Cuisine: Karnataka state of India
Ingredients:
Lemons – 15
Mango ginger (Optional) – 3 inches piece
Roasted Mustard seeds powder – 2 teaspoons
Roasted Fenugreek seeds powder – 2 teaspoons
Salt – 1 cup
Chilli powder – ½ teaspoon
Jaggery – ½ kg
Seasoning (optional):
Coconut oil – 1 tablespoon
Mustard seeds – ½ teaspoon
Curry leaf – 2 sprigs
Asafoetida – a pinch
Method:
Wash the lemons cleanly and wipe them with a cloth. There should not be any moisture left on the lemons. Then, cut each lemon into 8 pieces and remove the seeds. After cutting, transfer all the lemon pieces into an air-tight glass jar. Peel and cut the mango ginger into small pieces. Add them into the jar.
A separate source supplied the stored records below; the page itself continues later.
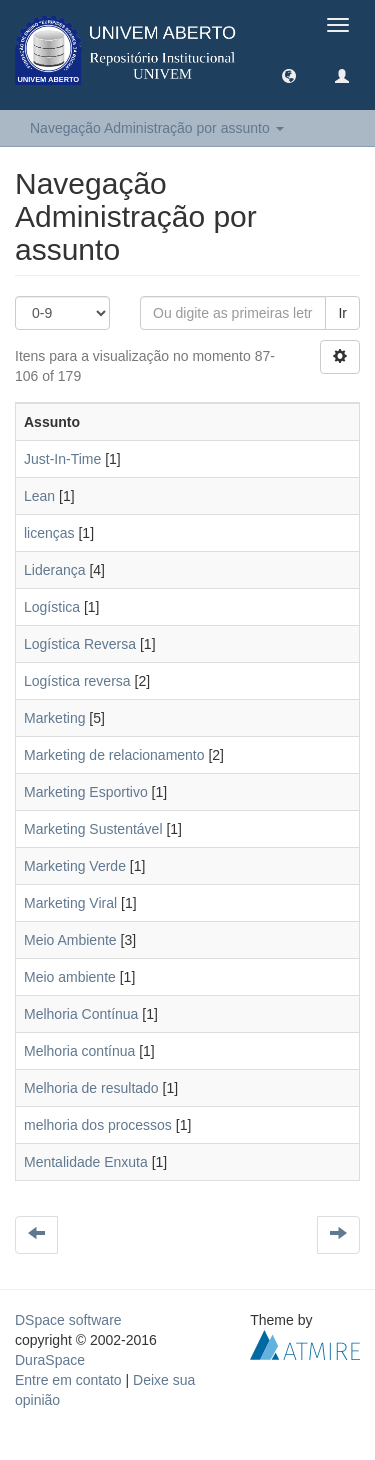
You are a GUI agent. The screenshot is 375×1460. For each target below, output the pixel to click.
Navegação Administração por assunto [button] (157, 128)
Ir (342, 313)
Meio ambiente (70, 977)
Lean (39, 496)
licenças (49, 533)
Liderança (55, 570)
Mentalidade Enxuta (86, 1162)
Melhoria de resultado (91, 1088)
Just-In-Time (62, 459)
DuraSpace (50, 1360)
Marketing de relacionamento (114, 755)
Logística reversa (77, 681)
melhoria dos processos (98, 1125)
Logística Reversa (80, 644)
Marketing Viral (70, 903)
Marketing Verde (75, 866)
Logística (52, 607)
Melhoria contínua (79, 1051)
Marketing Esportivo (86, 792)
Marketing (54, 718)
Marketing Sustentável (93, 829)
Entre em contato (68, 1380)
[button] (289, 75)
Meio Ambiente (70, 940)
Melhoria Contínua (81, 1014)
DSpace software (68, 1320)
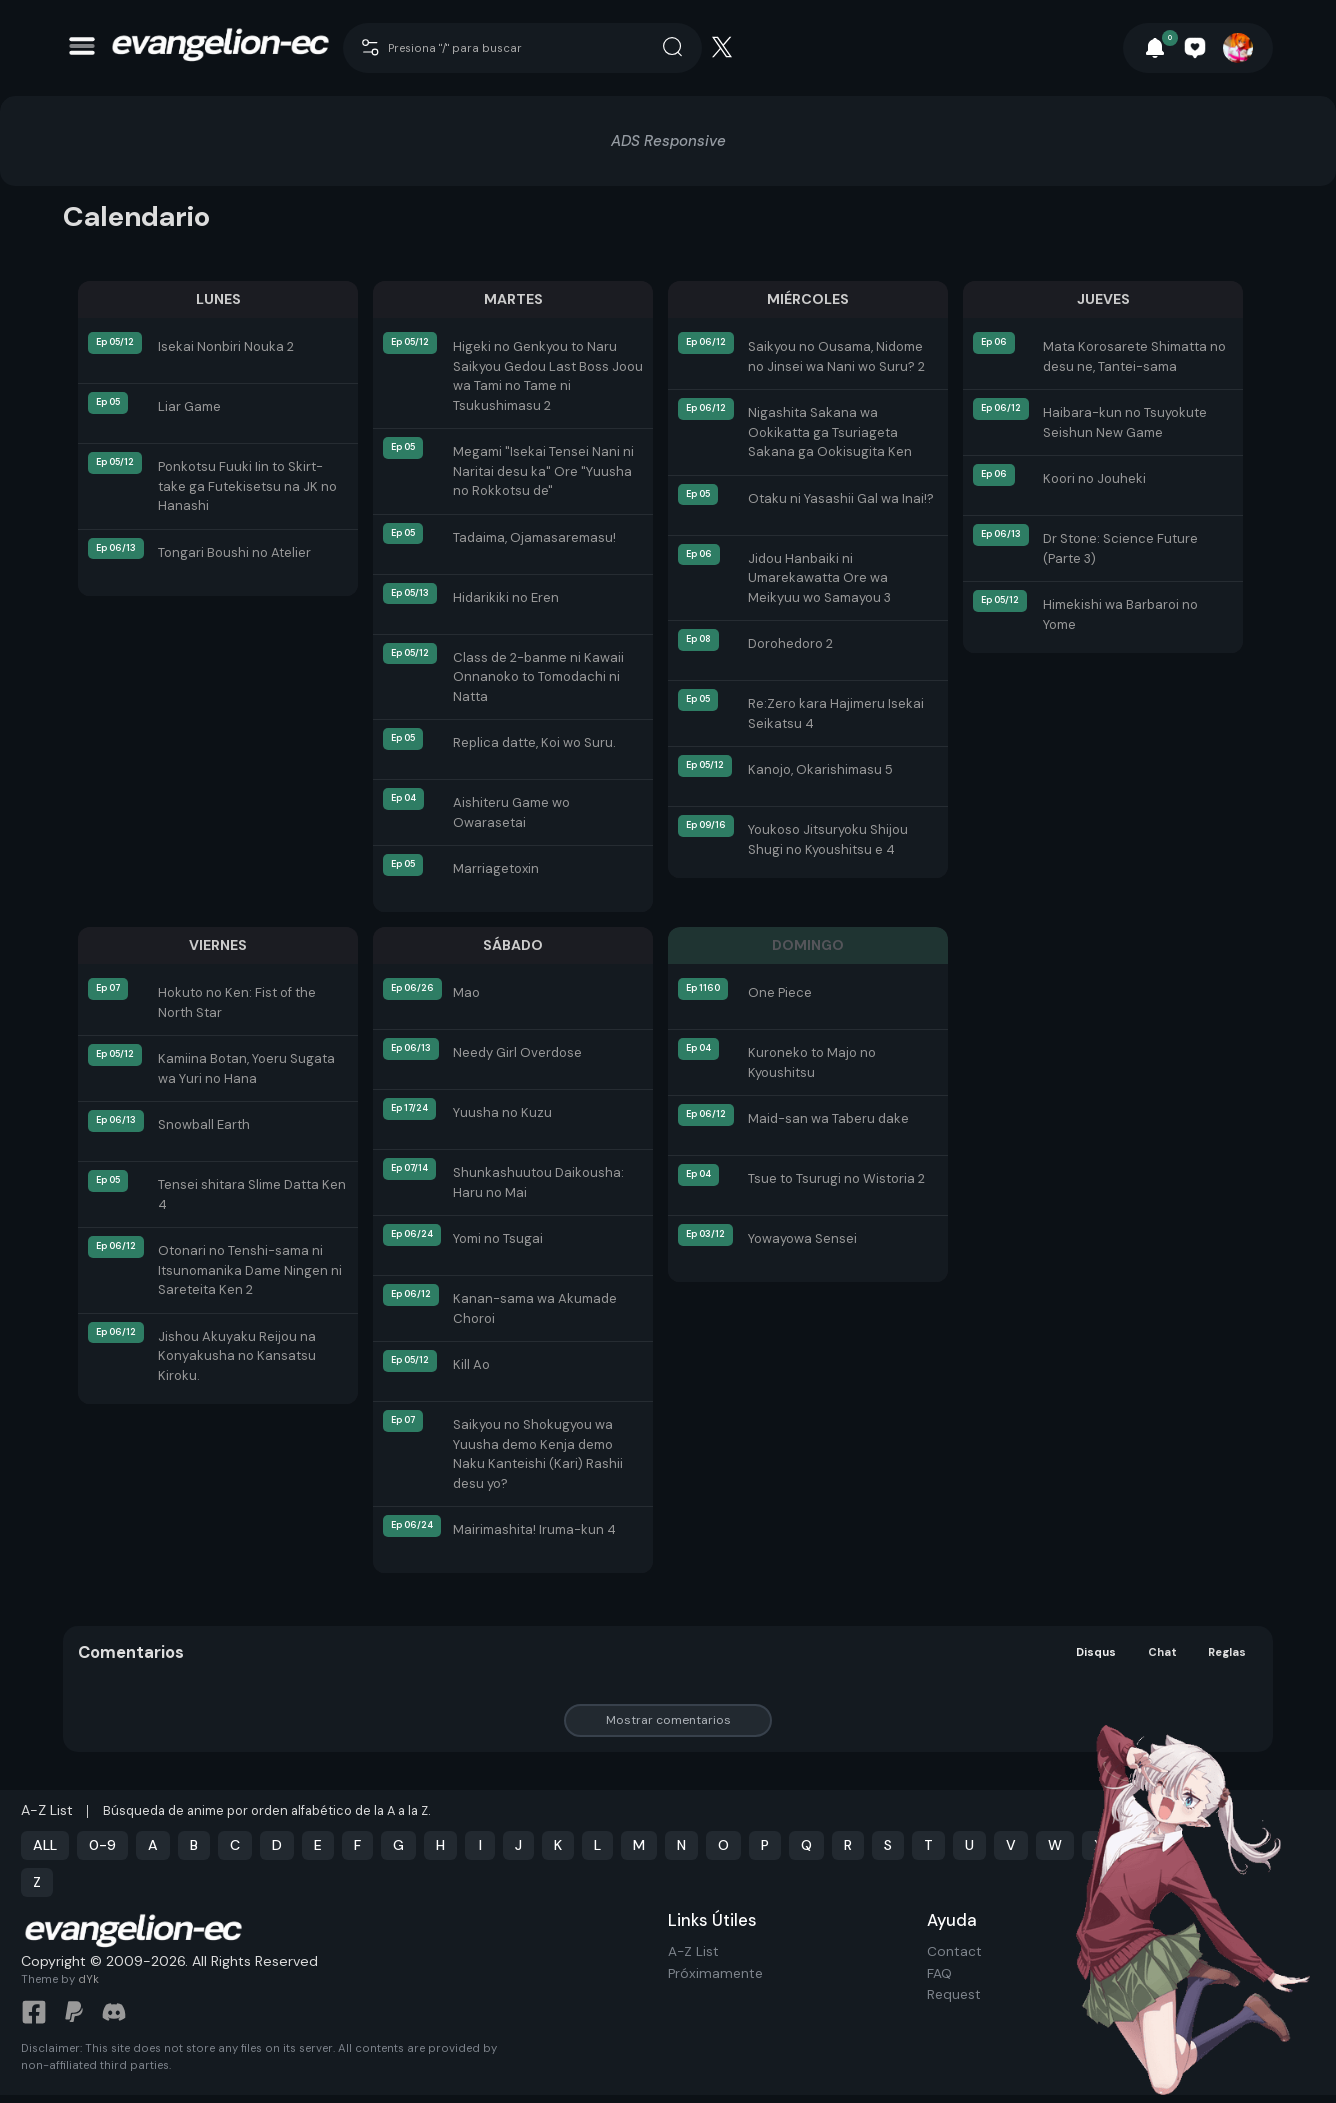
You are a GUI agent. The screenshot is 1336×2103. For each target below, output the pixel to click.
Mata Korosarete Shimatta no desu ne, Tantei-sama (1134, 356)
Then, add salt and mix. Close the lid and set the jar aside for 15 days. 15 days later, heat a kadai / pan and add jaggery into it. Let the jaggery melt and cook until single thread consistency (Take little syrup on your thumb finger and touch it with your index finger. The syrup should touch to the fingers and a string will appear in the middle of both fingers). Let the jaggery cool down a little. Then add the lemon pieces into it. Add roasted mustard seeds powder, roasted fenugreek seeds powder, chilli powder and salt (if required). Mix until everything combines well. Heat oil in a pan to make the seasoning. Add mustard seeds and sauté until they splutter. Then add curry leaves and asafoetida. Add this seasoning to the lemon pickle and mix. Transfer the Lemon pickle into an air-tight jar and store. Nimbehannu Uppinakayi / Sweet Lemon Pickle will stay for 1 year without refrigeration.